— Раз! Два! Три! Четыре! Пять!
Севка старательно отсчитал пять шагов от нагретого солнцем кирпичного угла кирхи. Затем повернулся влево.
— Раз! Два! Три! Четыре-пять-шесть-семь!
Последние четыре шага он уже не вышагивал торжественно, словно журавль в брачной пляске, а торопливо пробежал. Не терпится парню.
— Всё! Можно копать!
Севка воткнул в дёрн колышек и обвёл всех собравшихся торжествующим взглядом.
А народу собралось немало. Все ребята побросали старые привычные раскопы и сгрудились на небольшом травяном пятачке за кирхой.

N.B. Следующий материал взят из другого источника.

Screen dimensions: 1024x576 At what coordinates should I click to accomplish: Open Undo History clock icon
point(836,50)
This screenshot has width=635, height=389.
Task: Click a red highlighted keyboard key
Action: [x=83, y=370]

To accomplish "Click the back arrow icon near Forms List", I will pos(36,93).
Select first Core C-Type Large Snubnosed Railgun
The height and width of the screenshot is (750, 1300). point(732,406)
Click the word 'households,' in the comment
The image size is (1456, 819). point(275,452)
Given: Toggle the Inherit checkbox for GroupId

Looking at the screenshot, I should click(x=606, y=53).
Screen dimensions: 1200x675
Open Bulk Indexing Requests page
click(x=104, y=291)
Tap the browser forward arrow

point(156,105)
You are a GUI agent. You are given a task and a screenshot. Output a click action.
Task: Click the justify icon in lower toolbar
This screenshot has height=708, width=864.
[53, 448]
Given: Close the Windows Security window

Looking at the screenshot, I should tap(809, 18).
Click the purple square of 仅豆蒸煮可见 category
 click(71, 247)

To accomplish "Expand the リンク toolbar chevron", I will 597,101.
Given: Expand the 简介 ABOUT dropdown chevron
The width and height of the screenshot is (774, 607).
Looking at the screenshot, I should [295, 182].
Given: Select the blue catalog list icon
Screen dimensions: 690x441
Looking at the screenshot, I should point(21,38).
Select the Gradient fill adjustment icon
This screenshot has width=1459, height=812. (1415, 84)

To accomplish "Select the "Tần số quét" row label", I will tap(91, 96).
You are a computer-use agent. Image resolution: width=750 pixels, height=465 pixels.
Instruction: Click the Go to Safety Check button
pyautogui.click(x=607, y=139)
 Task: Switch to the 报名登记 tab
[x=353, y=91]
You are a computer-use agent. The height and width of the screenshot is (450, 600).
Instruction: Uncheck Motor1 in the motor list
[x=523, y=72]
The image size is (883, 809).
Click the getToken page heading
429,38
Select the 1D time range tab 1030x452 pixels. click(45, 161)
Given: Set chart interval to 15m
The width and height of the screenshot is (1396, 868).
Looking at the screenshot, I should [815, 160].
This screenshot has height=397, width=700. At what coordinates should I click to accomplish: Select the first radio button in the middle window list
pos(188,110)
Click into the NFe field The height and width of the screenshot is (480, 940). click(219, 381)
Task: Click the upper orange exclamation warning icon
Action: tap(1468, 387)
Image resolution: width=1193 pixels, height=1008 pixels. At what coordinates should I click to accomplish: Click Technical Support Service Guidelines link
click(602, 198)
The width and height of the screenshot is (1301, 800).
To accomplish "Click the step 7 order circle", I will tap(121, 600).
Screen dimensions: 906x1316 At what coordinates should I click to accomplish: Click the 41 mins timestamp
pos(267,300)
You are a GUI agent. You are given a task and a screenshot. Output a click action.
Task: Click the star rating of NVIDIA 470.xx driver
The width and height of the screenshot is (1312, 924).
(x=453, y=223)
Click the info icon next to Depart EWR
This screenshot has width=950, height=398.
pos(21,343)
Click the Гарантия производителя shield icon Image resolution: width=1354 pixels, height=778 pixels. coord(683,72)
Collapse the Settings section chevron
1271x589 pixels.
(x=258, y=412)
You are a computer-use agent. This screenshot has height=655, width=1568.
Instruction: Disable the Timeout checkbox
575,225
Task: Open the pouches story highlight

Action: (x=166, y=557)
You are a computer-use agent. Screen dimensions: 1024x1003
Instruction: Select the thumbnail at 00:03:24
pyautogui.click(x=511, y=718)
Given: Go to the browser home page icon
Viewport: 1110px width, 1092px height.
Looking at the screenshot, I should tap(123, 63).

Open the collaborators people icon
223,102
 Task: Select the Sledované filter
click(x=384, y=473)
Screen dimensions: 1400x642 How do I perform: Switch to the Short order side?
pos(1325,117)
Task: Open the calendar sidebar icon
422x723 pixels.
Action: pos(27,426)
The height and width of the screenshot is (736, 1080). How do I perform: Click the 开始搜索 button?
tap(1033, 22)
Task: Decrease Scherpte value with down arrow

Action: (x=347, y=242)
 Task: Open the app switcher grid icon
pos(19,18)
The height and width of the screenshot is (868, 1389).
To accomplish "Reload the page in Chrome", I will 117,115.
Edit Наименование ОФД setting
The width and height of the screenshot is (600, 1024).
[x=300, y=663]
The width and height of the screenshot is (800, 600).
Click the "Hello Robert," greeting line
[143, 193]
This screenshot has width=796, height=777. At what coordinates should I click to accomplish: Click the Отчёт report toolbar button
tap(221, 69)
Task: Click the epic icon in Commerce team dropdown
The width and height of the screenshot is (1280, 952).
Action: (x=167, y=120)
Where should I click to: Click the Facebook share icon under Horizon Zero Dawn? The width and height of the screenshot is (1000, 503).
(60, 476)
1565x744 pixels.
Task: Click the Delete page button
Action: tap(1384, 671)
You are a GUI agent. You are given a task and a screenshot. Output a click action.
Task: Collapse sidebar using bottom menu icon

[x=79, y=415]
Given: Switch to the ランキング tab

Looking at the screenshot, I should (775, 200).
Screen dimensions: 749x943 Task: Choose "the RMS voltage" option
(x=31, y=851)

Обычно сюда уходили отдохнуть и полежать минут десять — за северной стеной всегда была тень, здесь не так доставала летняя жара.
Кто-то завистливо вздохнул:
— Да, здесь хорошо копать! Никакого солнцепёка!
— Ну, что! — не унимался Севка. — Давайте лопату!
— Небросов! — строго ответил Валерий Михайлович. — Сколько раз тебе повторять, что мы археологи, а не кладоискатели! Есть определённые правила работы, давайте их соблюдать. Будем закладывать раскоп!
Последние слова Валерий Михайлович произнёс чуть громче и сделал знак Мишане. Мишаня уже стоял наготове, держа в руках колышки и моток верёвки.
— Давай, Терентьев! Втыкай колышек сюда.
Валерий Михайлович указал на траву в метре от угла кирхи. Мишаня послушно воткнул в указанное место колышек и несколько раз пристукнул его геологическим молотком.
— Второй — вот сюда! Гореликов, а ты чего стоишь? Тяни шнур!
Я взял у Мишани верёвку, привязал её к первому колышку и потянул в сторону второго.
— Раскоп! — разочарованно вздохнул Севка. — Это сколько земли зря копать! А зачем? У нас же есть точное указание зарытых документов!
— Точное указание! — передразнил его Валерий Михайлович. — Скажи, пожалуйста! А откуда ты знаешь, что у тебя шаги нужного размера? Барон фон Рауш мог быть высокого роста, и шаги у него длинные. А ты скачешь, как воробей.
Ребята расхохотались, а Севка сердито нахохлился. Сравнение с воробьём было очень точным, и потому здорово зацепило его.
Я, улыбаясь, потянул верёвку к третьему колышку.
— Ну, а четвёртый — вот сюда! Всё!
Валерий Михайлович выпрямился и обвёл взглядом место будущего раскопа, как полководец осматривает поле предстоящего сражения.
— Отлично друзья! Теперь беритесь за лопаты…
Но Севка перебил его.
— А если металлоискатель взять? Можно же у солдат его попросить! Вон, сколько воинских частей в городе!
Валерий Михайлович огорчённо покачал головой.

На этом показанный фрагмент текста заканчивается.